A century ago, the Battle of Flowers Parade represented the high point of the week, with floats and carriages laden with thousands of fresh flowers. During the mock battle circling Alamo Plaza, even visiting Governor “Pa” Ferguson was pelted with flowers.
Somehow, the flower-pelting tradition was allowed to continue, despite its tumultuous first year. The following is pulled from a post from several years ago. Sarah Reveley transcribed the description of the 1891 melee from an April 25, 1891, edition of the San Antonio Daily Light:
…The procession contained over 100 carriages and other vehicles, all gaily decorated and many containing decorations of real artistic merit. Mr. Madarasz’s carriage, decked in pure white lilies and variegated grasses, with honeysuckle was plain, pretty and neat. Col. H. B. Andrews’ pony phaeton, with four Shetlands drawing it, was exquisite, and J. J. Stevens’ children in a four-in-hand Shetland surrey, representing a yacht, was also very pretty….

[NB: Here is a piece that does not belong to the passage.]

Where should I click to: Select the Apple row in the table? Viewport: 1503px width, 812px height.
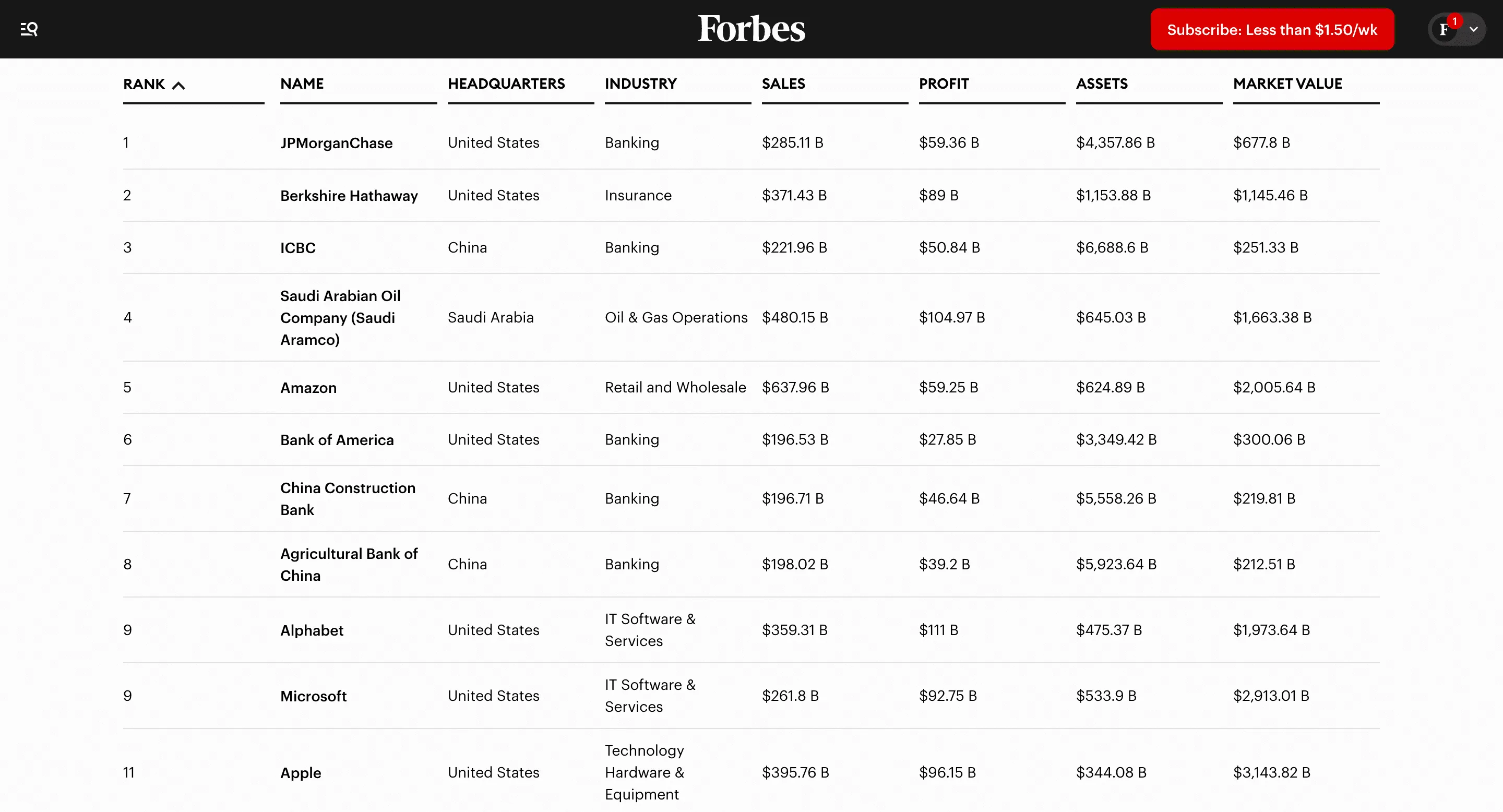(x=301, y=772)
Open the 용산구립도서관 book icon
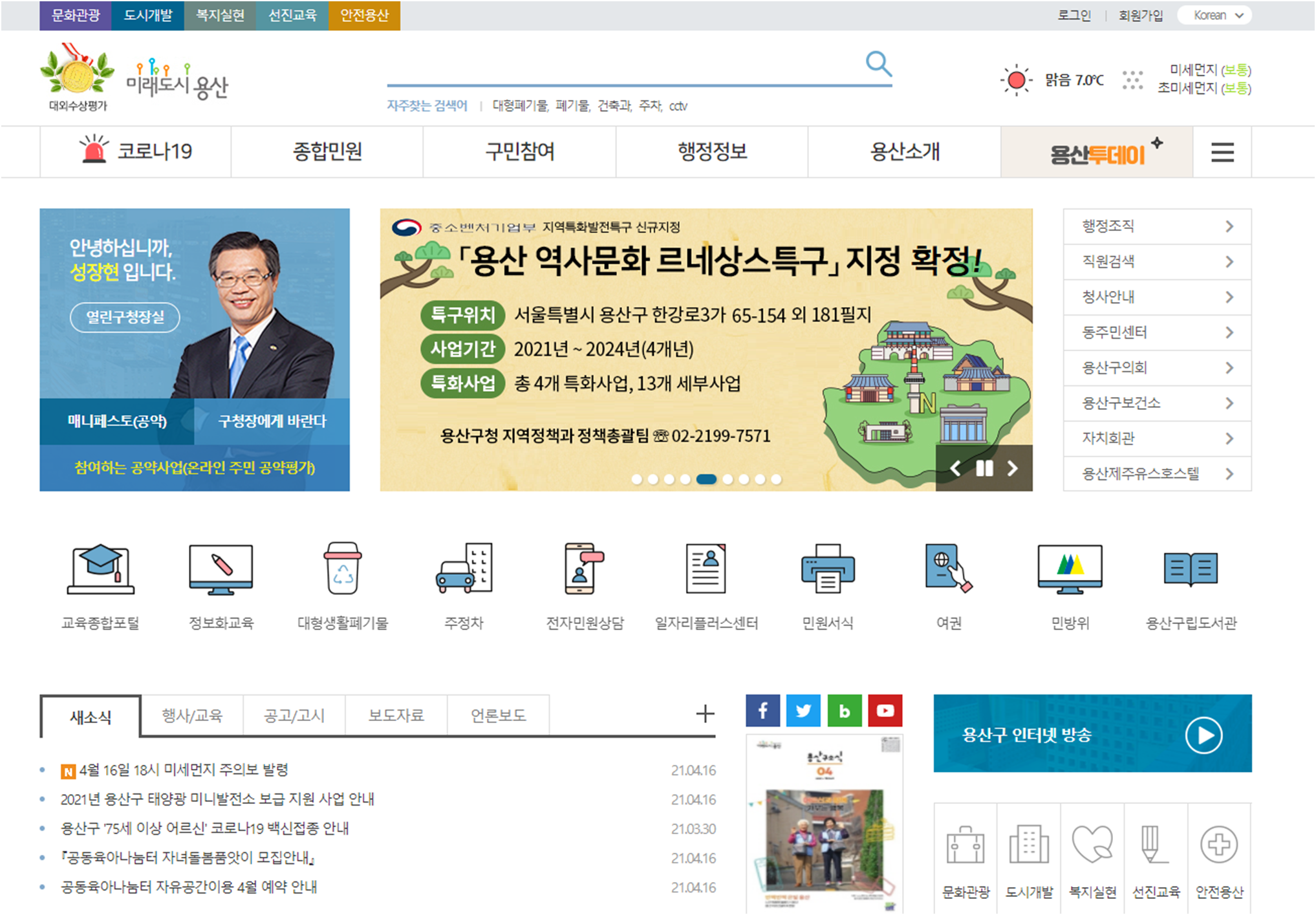The width and height of the screenshot is (1316, 915). click(x=1190, y=569)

On arriving at the plaza the police divided the procession into two lines, each half going in opposite directions and passing around the park were brought, face to face with each other. The crowd on foot pressed the carriages closely and the fight began and waged furiously for nearly an hour. The occupants of the carriages had all the ammunition while those on foot had none. They began picking the fallen roses from the pavement, and even tore off the trimmings of the carriages, and soon had the best of the fight. Heavy bunches of laurel thrown soon had their effect, and many ladies lost their temper and used their carriage whips indiscriminately on the crowd. One lady struck Mr. Doc Fitzgerald, a passive spectator, a severe blow on the face with her whip, but did not see fit to apologize for her mistake. Mr. H. P. Drought made an ugly cut with his whip into the crowd…. One young angel with white wings appealed to the crowd for protection from the missiles saying, “I wish you men would make them quit….”

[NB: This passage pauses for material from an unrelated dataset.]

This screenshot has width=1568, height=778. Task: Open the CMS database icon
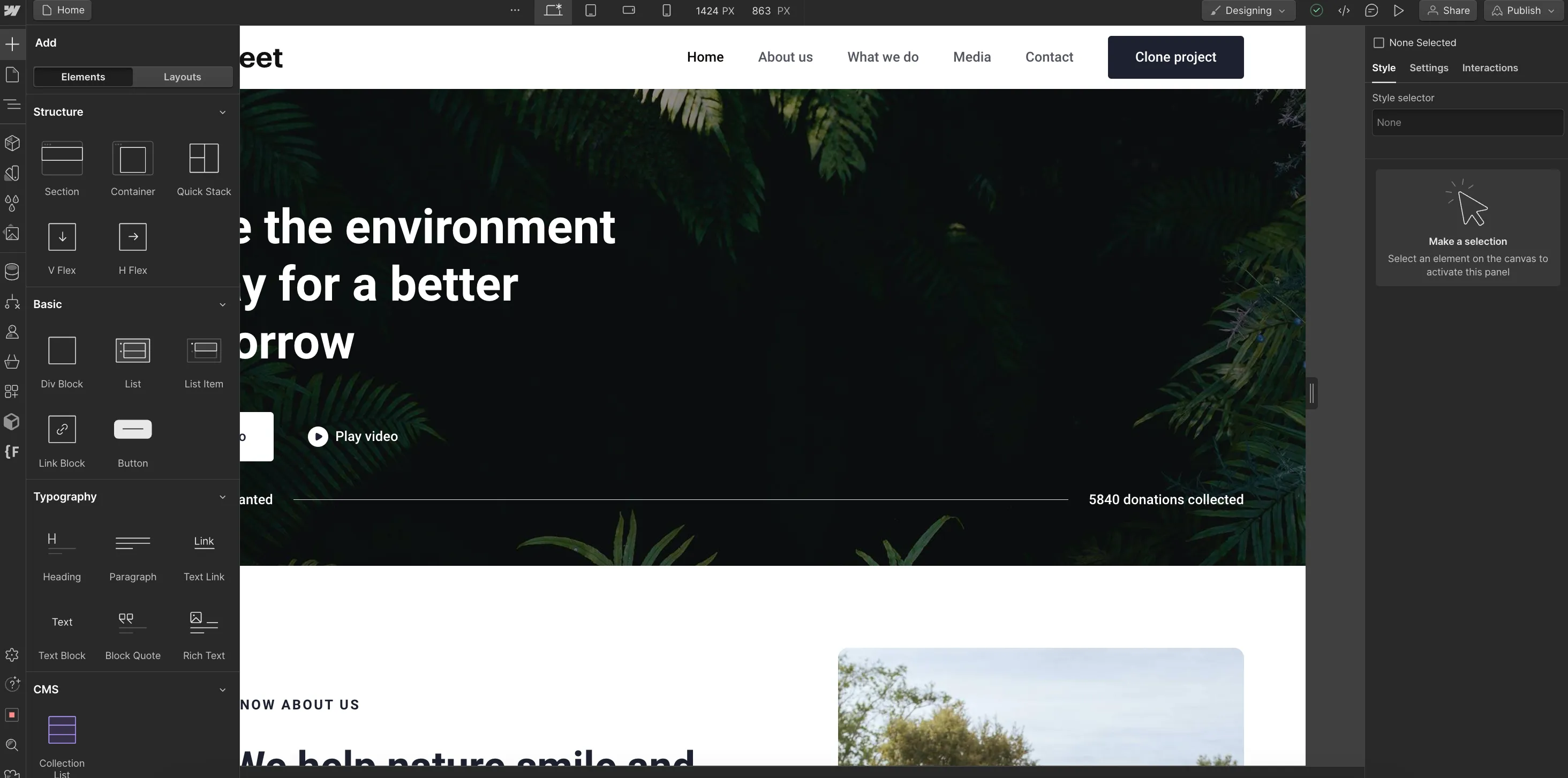pos(12,272)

The police were powerless to keep the people off the park beds, and prevent them from tearing off the flowers. One outright fight occurred. Mr. Phil Shook, one of the horseback party, lost his temper, and cutting a man in the face with his riding whip, was assaulted, and a fist fight on the pavement resulted. Both combatants were arrested by the police. Mr. Charley Baker used his umbrella for defense. While the crowd was very dense on the plaza, waiting for the procession to come along, Mr. Cristoph Pfeuffer’s splendid team and carriage took fright on South Alamo street, at an electric car. The carriage was decorated and contained several ladies, a child and the driver. Dashing into Alamo street, past and into the crowd of people and vehicles, it overturned a buggy and horse at the corner, and its driver jumped out and was dragged under the carriage by the lines. The lady on the front seat caught one of the lines and held it, but the horses made straight for the crowd of women and children in the park and struck a very deep mass of them, it being impossible for them to move out of the way. The ladies were thrown out and their clothing was badly torn. One little boy was knocked senseless, another was bruised, and one little girl had her apron torn off. Other children were trampled by the frightened people. The plunging horses were secured and the carriage was taken to a side street….
Some irrepressible small boys arranged a dog fight in the midst of an interested crowd of spectators, during the battle, and a regular stampede ensued. Some of the combatants whose supply of ammunition had exhausted, resorted to buggy robes and quirts for aggressive warfare, and umbrellas and parasols for the defensive….
The battle was a success, but if it is given next year, more police will be needed, carriages must not be allowed on the plaza at all, and the participants must not lose their temper.